Parameters of Ca and Ph were elevated in CIA rats on day 7, and their reduction in all treatment groups on day 21. The level of Ca significantly decreased dose-dependent manner for all BV-NEs and BV control at the end of treatment. Therefore, BV could reduce the level of Ca and Ph after possible entry into the bloodstream, which was recently reported by Kang [34]. Also, in another study, the reducing effect of melittin of BV on Ca of the equine skeletal muscle has been shown [35] due to the interaction of melittin as a 26-residue peptide with Ca [36].

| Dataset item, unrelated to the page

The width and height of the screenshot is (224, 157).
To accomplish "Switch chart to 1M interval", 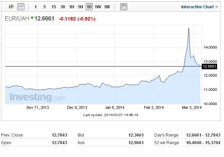I will tap(107, 7).
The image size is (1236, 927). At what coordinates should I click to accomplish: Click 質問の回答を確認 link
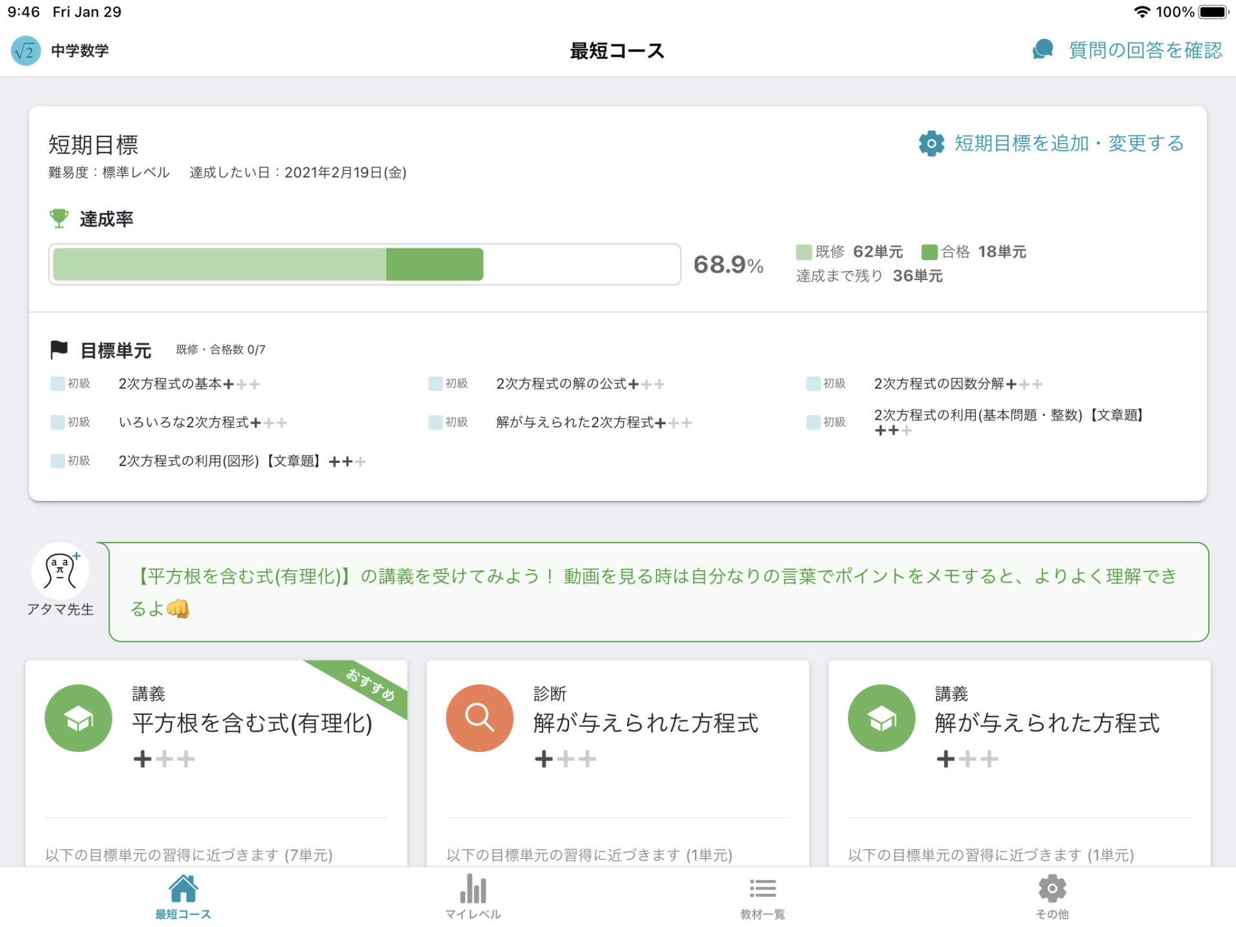pos(1145,50)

BV has an anti-inflammatory effect on pro-inflammatory cytokines and is expected to lower WBC and %Neu [19]. A decrease in the total number of WBCs at the end of treatment in all groups compared to day 7 is related to reducing inflammation in the animal. There are more reductions in the positive and BV controls, as well as BV-NEs in comparison with blank and negative control groups, due to BV's immunosuppressive effects [22]. After an increase of %Neu on day 7, it significantly decreased on day 21. The highest %Neu depletion was in the BV-NE-9.37 group. However, this difference was insignificant, and the %Neu did not return to the base level of day 0. In CIA rats treated with BV control and BV-NEs, WBC and the %Neu had diminished, which agrees with the study of formaldehyde-induced arthritis in male rats [22].

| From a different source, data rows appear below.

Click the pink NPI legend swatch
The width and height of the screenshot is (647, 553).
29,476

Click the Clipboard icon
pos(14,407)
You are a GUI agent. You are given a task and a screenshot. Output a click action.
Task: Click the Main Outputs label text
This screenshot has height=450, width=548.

On the maximum inflammation day in the CIA rats, anemia could be seen as decreased blood levels of RBCs, Hb, and Hct [19]. After two weeks of treatment, significant changes were not seen by topical BV-NEs, but a dose-dependent increase was observed for BV-NEs (specially BV-NE-9.37 and BV-NE-18.75) about parameters of RBC, Hb, Hct, which could be due to BV improvement of circulation of blood in the micro blood vessels, as well as its role in the stimulation of building erythrocytes [37]. Indices of RBCs, including MCV, MCH, MCHC, and RDW, help elucidate the etiology of anemias [38]. According to the study, there were no crucial changes in these indices on days 7 and 21 which seems that they were less affected by inflammation of CIA and treatment of BV-NEs.

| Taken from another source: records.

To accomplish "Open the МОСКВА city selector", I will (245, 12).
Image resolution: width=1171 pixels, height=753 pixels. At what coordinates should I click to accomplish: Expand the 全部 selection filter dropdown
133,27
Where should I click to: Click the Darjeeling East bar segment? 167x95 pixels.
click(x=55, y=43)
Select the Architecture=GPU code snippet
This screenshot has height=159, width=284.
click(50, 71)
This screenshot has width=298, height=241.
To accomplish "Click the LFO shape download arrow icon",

Plts have increased on days 7 and 21; however, these changes were insignificant. An increase of Plts on maximum inflammation day and at the end of treatment in the groups indicates inflammation in RA's early and secondary stages [33]. The critical role of Plts is known in inflammation and immune responses. They actively participate in leukocyte recruitment, especially neutrophils, and host defense regulation in response to exogenous pathogens. This increase in Plts can also be due to the significant effect of cytokines, especially IL-6, which affects the maturation of generated cells of Plts and causes increased production of Plts [39].